◆ DATA FOR THE TASK
____
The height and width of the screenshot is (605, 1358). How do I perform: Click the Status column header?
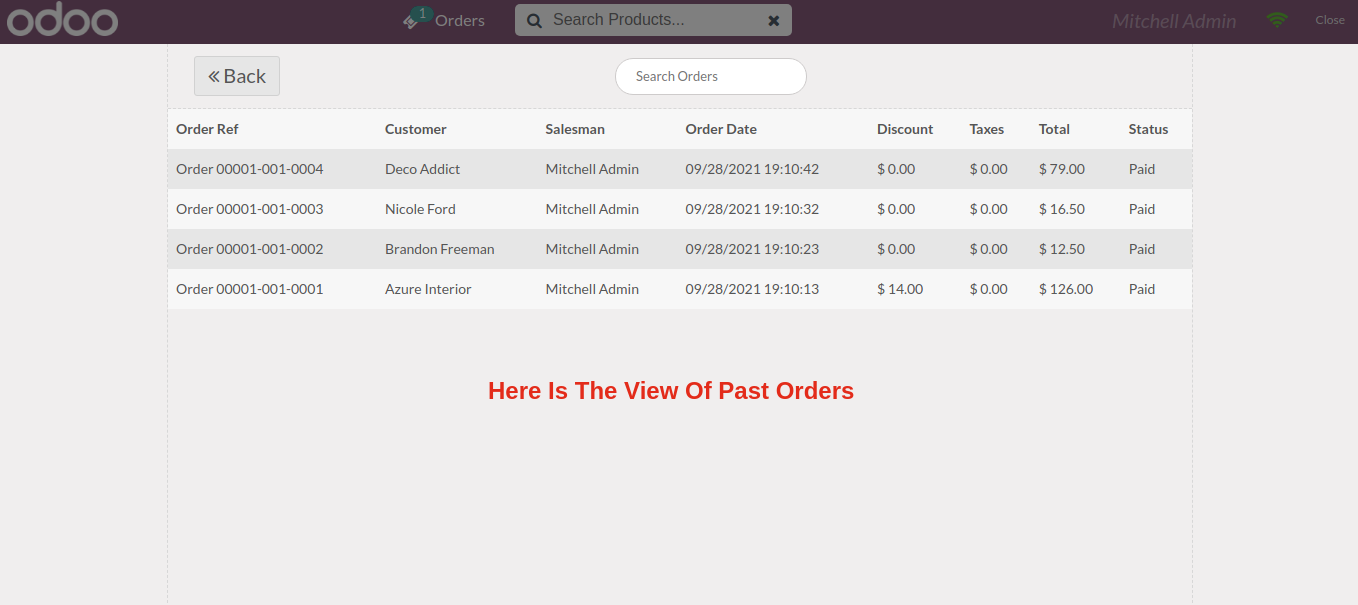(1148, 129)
____
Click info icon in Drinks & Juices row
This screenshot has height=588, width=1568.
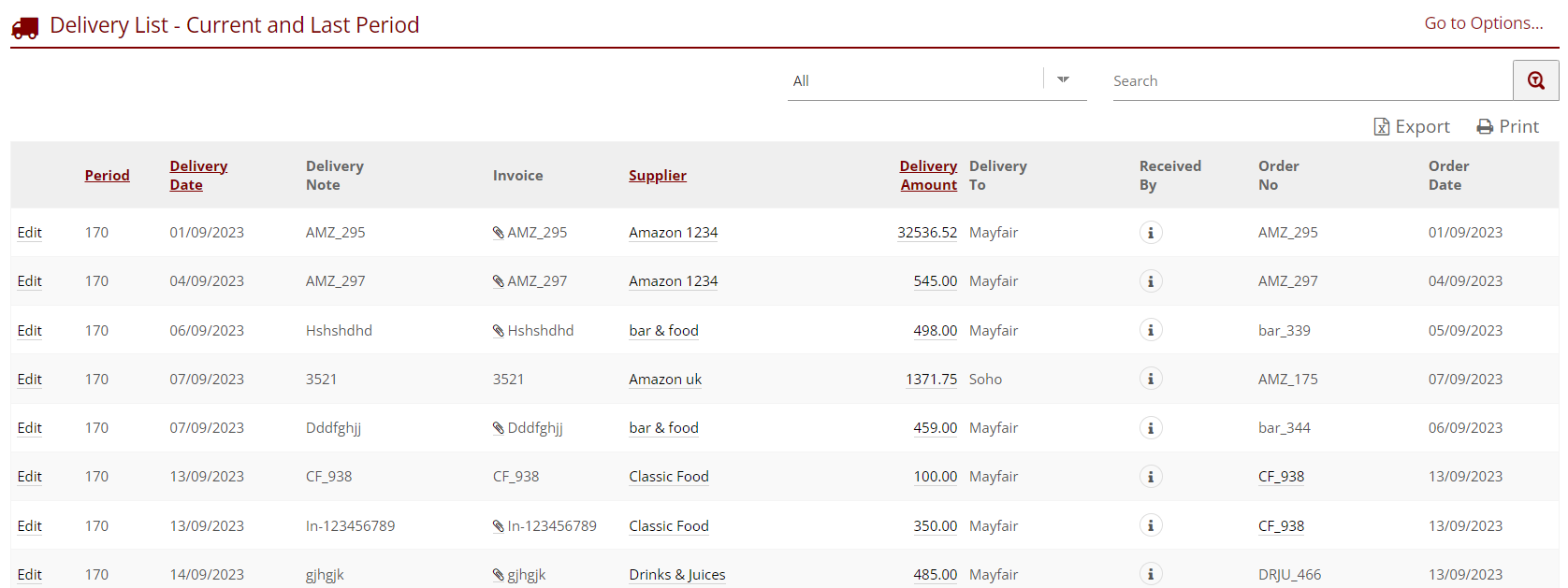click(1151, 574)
____
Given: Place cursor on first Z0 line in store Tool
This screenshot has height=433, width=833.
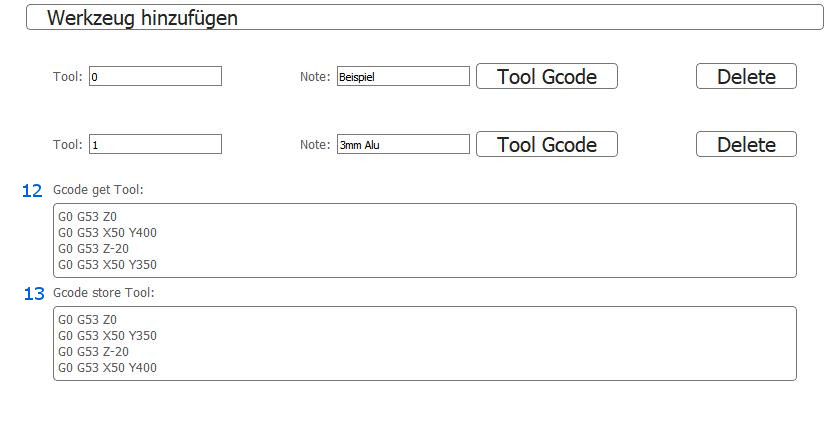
____
◆ WHAT TO WORK ON
Please render the records from the line with "The height and" up to and including the line with "(1148, 129)" as a numbered list. Skip blank lines and leave the pictures out.

◆ COMPLETE OUTPUT
1. The height and width of the screenshot is (605, 1358). How do I perform: Click the Status column header?
2. (1148, 129)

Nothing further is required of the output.